Simon "Simonika" Bagration of Mukhrani (b. 1 September 1896 – 20 May 1923) was a Georgian military officer and posthumous recipient of the Order of National Hero of Georgia. He served as captain of the national army of independent Georgia and member of the anti-Soviet national liberation movement from 1918 to 1921 and from 1921 to 1923, respectively.

== Biography ==
Simonika was born into a prominent aristocratic family. His father, Levan Bagration of Mukhrani (b. 1863 – 1901), the son of George Bagration and an older brother of Niko Bagration, was a representative of the Mukhrani branch of the formerly royal Bagrationi dynasty. Simonika's mother, Anastasia, was from the house of Tsereteli. Simonika himself married Nino Bagration-Davitashvili (b. 1897 – 1969). He graduated from Tbilisi Gymnasium and served in the army of the Russian Empire. He participated in World War I, fought on the western front in the ranks of the Tatar Cavalry Regiment, and was awarded the Order of St. George IV and III degrees (1914 and 1915) and the Order of St. Stanislav III degree (1917). He became an ensign in 1915 and returned to Georgia in 1917. Following Georgia’s declaration of independence in 1918, he served in the army of the Republic of Georgia as a captain of the Georgian Cavalry Regiment.
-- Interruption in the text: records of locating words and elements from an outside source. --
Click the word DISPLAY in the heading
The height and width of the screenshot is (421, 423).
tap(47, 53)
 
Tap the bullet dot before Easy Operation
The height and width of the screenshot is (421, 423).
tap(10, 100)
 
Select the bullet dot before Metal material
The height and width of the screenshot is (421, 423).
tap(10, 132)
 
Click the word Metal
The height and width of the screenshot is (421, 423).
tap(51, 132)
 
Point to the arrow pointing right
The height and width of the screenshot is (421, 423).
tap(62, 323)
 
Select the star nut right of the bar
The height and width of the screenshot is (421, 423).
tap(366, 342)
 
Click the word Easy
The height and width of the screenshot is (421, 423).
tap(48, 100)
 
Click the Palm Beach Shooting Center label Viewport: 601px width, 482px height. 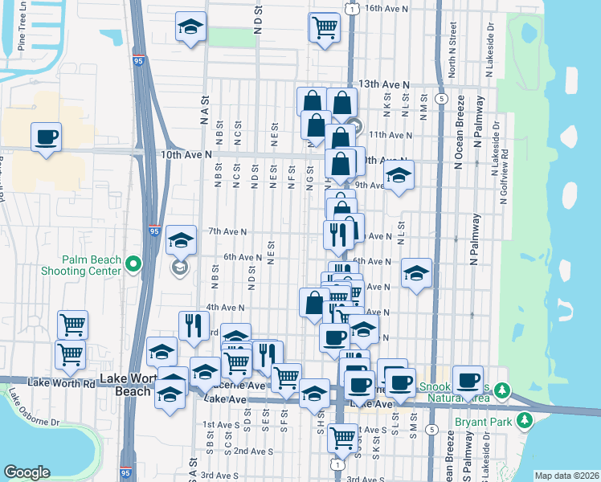[x=92, y=265]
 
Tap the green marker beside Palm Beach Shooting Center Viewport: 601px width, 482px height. [x=133, y=263]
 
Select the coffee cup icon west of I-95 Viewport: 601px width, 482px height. [x=47, y=136]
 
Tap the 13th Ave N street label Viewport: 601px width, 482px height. [x=384, y=84]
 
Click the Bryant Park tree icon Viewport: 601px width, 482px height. [x=525, y=419]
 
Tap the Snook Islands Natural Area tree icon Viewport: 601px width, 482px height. [x=502, y=390]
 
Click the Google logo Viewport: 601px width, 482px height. [x=27, y=472]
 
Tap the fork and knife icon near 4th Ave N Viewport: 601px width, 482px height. [x=193, y=325]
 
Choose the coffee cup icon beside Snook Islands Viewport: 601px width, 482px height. [x=467, y=380]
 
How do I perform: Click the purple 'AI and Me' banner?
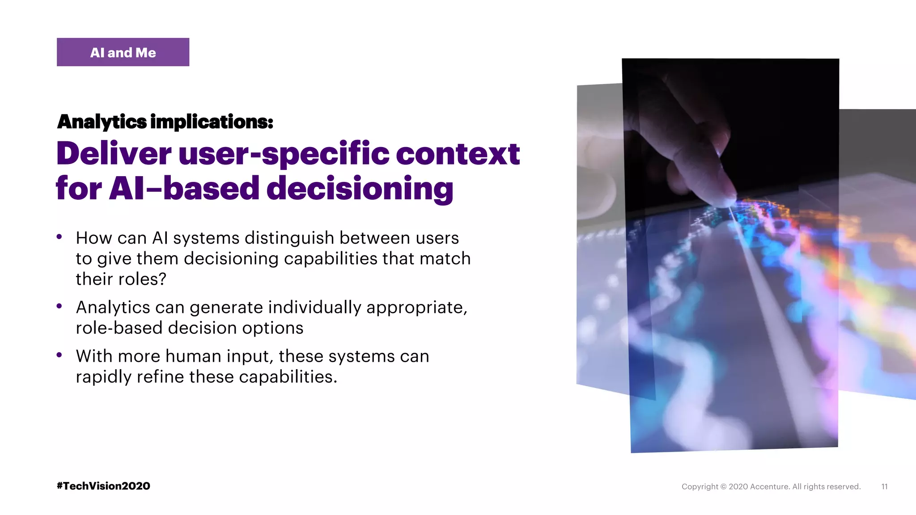[123, 52]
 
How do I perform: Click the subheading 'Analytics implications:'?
[165, 122]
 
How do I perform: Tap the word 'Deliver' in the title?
[114, 153]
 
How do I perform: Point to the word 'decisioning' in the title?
[360, 189]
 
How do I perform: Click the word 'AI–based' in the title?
[184, 188]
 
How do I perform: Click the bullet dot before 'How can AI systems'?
[59, 237]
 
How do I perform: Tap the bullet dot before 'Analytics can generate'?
[59, 306]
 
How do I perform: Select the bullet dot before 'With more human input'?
[59, 355]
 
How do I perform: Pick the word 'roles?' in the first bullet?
[143, 279]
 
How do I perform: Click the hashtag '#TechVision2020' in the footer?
[103, 486]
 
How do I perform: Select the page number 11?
[884, 486]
Simonika did not emigrate from Georgia after the Soviet invasion but instead continued his military service in the Red Army. He secretly sympathized with the National Democrats and, since 1922, was a member of the military organization of the National Democratic Party and the "Military Center" of the Independence Committee of Georgia. He participated in the organizing of public demonstrations against the Soviet regime and, in March 1923, was arrested in a hotel in Moscow. On May 20 of the same year, Simon was shot with other members of the "Military Center" in Tbilisi, in the territory of Vake Park. Simon Bagration's wife was soon exiled to Siberia.

On July 4, 2023, 100 years after his death, Simon Bagration of Mukhrani and other members of the military center were awarded the Order of National Hero and the title of the National Hero of Georgia by the decree of the President of Georgia, Salome Zourabichvili.